Reitzel was raised, educated and worked all her life in southern Ontario, but a visit to western Canada created an itch to move. In 2013, she emailed every post-secondary institution with an interior design program west of the Alberta border seeking employment opportunities. In the summer of 2015, she sold her house and almost everything in it and headed west with her two children, to a job at Lethbridge College.
“It was the best thing we’ve ever done,” she says.
She’s close to the mountains she loves, her work was just recognized with a Teaching Excellence award, and she and her family are thriving. Not coincidentally, so is the IDT program.

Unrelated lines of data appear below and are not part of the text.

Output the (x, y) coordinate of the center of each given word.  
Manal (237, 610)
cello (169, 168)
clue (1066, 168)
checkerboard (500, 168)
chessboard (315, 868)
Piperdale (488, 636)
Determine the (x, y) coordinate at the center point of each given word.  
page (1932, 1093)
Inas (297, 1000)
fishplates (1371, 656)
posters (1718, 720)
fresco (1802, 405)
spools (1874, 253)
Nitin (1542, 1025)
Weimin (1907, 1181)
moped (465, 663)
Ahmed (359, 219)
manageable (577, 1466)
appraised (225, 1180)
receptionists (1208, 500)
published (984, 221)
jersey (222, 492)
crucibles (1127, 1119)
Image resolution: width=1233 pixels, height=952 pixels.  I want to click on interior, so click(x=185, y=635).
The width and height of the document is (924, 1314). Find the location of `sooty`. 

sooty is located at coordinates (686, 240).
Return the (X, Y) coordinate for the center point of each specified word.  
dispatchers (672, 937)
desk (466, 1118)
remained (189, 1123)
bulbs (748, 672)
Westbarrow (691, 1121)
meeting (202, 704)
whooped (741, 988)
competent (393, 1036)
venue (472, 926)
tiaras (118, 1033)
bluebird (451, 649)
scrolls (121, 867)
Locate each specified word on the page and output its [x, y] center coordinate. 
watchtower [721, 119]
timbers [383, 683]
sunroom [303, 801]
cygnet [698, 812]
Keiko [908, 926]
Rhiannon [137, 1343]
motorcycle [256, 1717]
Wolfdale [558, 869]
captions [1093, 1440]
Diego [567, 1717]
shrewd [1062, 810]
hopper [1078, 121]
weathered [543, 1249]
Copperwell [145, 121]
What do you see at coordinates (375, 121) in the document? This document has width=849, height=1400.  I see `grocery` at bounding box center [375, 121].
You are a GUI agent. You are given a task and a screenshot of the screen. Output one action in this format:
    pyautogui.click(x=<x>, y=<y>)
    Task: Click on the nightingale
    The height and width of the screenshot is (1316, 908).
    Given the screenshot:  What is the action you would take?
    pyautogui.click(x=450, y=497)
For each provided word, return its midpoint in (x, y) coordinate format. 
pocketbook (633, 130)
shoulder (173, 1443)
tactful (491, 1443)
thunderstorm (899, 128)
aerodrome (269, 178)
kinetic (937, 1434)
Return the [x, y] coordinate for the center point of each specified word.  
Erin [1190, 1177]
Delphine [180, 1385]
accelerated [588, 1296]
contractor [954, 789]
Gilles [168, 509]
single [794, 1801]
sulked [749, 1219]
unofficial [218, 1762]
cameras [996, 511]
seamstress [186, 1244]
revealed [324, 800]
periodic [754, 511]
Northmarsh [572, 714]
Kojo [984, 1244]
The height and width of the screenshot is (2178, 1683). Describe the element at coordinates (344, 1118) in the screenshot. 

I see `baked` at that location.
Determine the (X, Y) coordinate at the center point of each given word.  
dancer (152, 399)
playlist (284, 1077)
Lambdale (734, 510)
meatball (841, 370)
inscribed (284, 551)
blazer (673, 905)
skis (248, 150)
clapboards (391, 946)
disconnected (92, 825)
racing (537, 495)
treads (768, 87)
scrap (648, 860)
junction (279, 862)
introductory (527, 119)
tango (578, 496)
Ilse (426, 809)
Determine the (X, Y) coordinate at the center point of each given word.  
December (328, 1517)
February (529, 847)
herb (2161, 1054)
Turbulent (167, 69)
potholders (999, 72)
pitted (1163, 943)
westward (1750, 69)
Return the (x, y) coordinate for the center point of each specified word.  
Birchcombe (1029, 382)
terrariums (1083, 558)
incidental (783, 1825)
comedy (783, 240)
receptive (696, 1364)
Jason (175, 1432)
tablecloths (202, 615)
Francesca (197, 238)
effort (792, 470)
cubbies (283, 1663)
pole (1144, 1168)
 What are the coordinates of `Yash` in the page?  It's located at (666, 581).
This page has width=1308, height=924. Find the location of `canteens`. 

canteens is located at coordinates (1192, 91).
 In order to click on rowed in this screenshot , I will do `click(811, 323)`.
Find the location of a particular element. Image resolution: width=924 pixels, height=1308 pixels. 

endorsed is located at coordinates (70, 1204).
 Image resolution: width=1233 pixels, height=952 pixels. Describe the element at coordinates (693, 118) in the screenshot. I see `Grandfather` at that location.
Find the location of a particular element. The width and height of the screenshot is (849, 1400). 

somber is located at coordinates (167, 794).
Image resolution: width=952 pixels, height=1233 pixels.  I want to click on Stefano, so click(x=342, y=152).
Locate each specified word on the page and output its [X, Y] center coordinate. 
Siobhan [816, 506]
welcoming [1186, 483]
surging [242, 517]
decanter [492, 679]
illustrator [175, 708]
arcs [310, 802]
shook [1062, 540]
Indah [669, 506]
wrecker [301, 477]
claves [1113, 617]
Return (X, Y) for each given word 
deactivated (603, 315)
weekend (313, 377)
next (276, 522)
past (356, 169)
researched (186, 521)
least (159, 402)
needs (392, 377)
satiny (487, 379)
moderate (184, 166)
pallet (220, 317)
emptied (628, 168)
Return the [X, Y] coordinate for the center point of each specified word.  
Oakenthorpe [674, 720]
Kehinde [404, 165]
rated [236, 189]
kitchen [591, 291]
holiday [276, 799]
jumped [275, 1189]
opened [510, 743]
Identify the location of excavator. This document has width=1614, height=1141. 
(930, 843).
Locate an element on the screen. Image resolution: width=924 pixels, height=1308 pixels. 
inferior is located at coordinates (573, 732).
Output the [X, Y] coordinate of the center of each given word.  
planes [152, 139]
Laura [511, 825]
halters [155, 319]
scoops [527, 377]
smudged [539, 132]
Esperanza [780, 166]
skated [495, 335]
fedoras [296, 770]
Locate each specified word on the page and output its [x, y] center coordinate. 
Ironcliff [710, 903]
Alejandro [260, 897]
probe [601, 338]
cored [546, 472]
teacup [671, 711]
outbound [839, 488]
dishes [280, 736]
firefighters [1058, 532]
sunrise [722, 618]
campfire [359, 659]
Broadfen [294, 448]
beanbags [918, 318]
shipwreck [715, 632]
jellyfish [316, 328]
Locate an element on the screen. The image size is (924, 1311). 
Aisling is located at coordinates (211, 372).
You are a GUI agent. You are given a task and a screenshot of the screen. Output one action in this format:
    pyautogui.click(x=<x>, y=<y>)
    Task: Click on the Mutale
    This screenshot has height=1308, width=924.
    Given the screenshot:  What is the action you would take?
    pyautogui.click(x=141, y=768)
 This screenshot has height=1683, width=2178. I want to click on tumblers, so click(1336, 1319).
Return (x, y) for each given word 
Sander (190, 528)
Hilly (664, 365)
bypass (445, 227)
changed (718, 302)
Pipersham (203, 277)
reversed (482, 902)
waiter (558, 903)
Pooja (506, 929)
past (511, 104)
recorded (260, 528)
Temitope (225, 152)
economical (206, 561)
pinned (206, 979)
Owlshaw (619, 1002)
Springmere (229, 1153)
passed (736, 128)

“I had eight or nine students in my first year (2015),” she says. “This year, I had 31 and we’re on track for 50 to 60 in the fall. I am really happy and proud of that.”
Key to this growth is her focus on building relationships — with teachers at the area’s high schools, college colleagues, industry partners, students and potential students.
Reitzel, who is working on her Master of Science in Interior Architecture Degree from Chatham University, Pittsburgh, is also immersed in research. With support from the Centre for Applied Research and Innovation Fund (now called the Scholarship and Applied Research Fund), Reitzel is rethinking energy efficient and flexible housing with an eye to maximizing efficiency in the virtual realm before ever breaking ground.
She’s also constantly pursing informal research on industry trends and innovation to incorporate new content in her courses.
Reitzel continues to work in the field, designing spaces on campus, like Founders’ Square, and doing private work, whether a restaurant or heritage building. The work she champions is more than esthetic. Students learn spatial psychology and interior architecture to create spaces people want to occupy, and they do it with cutting-edge technology to animate designs.
“I’m pretty competitive,” she says. “I want my students to be competitive. I want the best and the newest for them. I want our school to be the leader. I want to win because of the heart we put into it.”
When it comes to heart, Reitzel is all in. As one student described it, she “makes it her mandate to have us succeed.”
She was deeply touched to receive the teaching award and is thrilled every time a student overcomes challenges and develops self-confidence.
“It’s motivational,” Reitzel says. “Without that, I don’t think I would teach. I wouldn’t see the point of it.”
Joining Reitzel in winning Teaching Excellence awards this year were Shane Roersma (Environmental Science) and Cyndi Starzyk-Frey (General Studies). General Studies instructor Florian Linder received the Rookie of the Year award. All four were recognized at the Honouring Excellence event April 26.